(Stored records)
-.-.-
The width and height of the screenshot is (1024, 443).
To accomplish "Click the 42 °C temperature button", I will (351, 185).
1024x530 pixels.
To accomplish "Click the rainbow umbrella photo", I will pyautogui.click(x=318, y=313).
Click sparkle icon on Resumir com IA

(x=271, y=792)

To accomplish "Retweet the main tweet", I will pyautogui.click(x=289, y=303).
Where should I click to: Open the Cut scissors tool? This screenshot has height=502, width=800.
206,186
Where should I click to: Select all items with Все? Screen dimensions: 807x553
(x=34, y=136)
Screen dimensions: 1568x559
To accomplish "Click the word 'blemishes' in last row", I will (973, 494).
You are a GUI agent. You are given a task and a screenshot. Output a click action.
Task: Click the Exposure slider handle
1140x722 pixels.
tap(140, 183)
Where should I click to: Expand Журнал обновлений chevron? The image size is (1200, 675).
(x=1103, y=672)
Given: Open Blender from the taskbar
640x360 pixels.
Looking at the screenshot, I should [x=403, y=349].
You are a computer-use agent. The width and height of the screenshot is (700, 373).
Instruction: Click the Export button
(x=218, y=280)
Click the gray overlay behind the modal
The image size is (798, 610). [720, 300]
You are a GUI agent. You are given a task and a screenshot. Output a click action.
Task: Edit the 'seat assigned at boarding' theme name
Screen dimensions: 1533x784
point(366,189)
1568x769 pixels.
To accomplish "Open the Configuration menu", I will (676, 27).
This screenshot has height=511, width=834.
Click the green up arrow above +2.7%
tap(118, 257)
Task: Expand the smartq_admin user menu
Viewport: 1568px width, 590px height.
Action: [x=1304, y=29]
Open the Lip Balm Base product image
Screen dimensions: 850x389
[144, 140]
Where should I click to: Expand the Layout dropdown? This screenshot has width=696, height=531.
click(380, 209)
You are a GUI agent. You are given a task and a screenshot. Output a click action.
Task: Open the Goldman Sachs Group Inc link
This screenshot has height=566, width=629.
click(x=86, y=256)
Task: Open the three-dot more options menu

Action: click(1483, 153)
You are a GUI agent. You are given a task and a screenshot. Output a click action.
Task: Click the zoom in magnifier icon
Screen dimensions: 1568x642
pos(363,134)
-.-.-
## Your objective:
Could you reproduce every record above exactly as it appears?

## Solution for this task:
The width and height of the screenshot is (1024, 443).
To accomplish "Click the 42 °C temperature button", I will (351, 185).
1024x530 pixels.
To accomplish "Click the rainbow umbrella photo", I will pyautogui.click(x=318, y=313).
Click sparkle icon on Resumir com IA

(x=271, y=792)

To accomplish "Retweet the main tweet", I will pyautogui.click(x=289, y=303).
Where should I click to: Open the Cut scissors tool? This screenshot has height=502, width=800.
206,186
Where should I click to: Select all items with Все? Screen dimensions: 807x553
(x=34, y=136)
Screen dimensions: 1568x559
To accomplish "Click the word 'blemishes' in last row", I will (973, 494).
You are a GUI agent. You are given a task and a screenshot. Output a click action.
Task: Click the Exposure slider handle
1140x722 pixels.
tap(140, 183)
Where should I click to: Expand Журнал обновлений chevron? The image size is (1200, 675).
(x=1103, y=672)
Given: Open Blender from the taskbar
640x360 pixels.
Looking at the screenshot, I should [x=403, y=349].
You are a computer-use agent. The width and height of the screenshot is (700, 373).
Instruction: Click the Export button
(x=218, y=280)
Click the gray overlay behind the modal
The image size is (798, 610). [720, 300]
You are a GUI agent. You are given a task and a screenshot. Output a click action.
Task: Edit the 'seat assigned at boarding' theme name
Screen dimensions: 1533x784
point(366,189)
1568x769 pixels.
To accomplish "Open the Configuration menu", I will (676, 27).
This screenshot has height=511, width=834.
Click the green up arrow above +2.7%
tap(118, 257)
Task: Expand the smartq_admin user menu
Viewport: 1568px width, 590px height.
Action: [x=1304, y=29]
Open the Lip Balm Base product image
Screen dimensions: 850x389
[144, 140]
Where should I click to: Expand the Layout dropdown? This screenshot has width=696, height=531.
click(380, 209)
You are a GUI agent. You are given a task and a screenshot. Output a click action.
Task: Open the Goldman Sachs Group Inc link
This screenshot has height=566, width=629.
click(x=86, y=256)
Task: Open the three-dot more options menu

Action: click(1483, 153)
You are a GUI agent. You are given a task and a screenshot. Output a click action.
Task: Click the zoom in magnifier icon
Screen dimensions: 1568x642
pos(363,134)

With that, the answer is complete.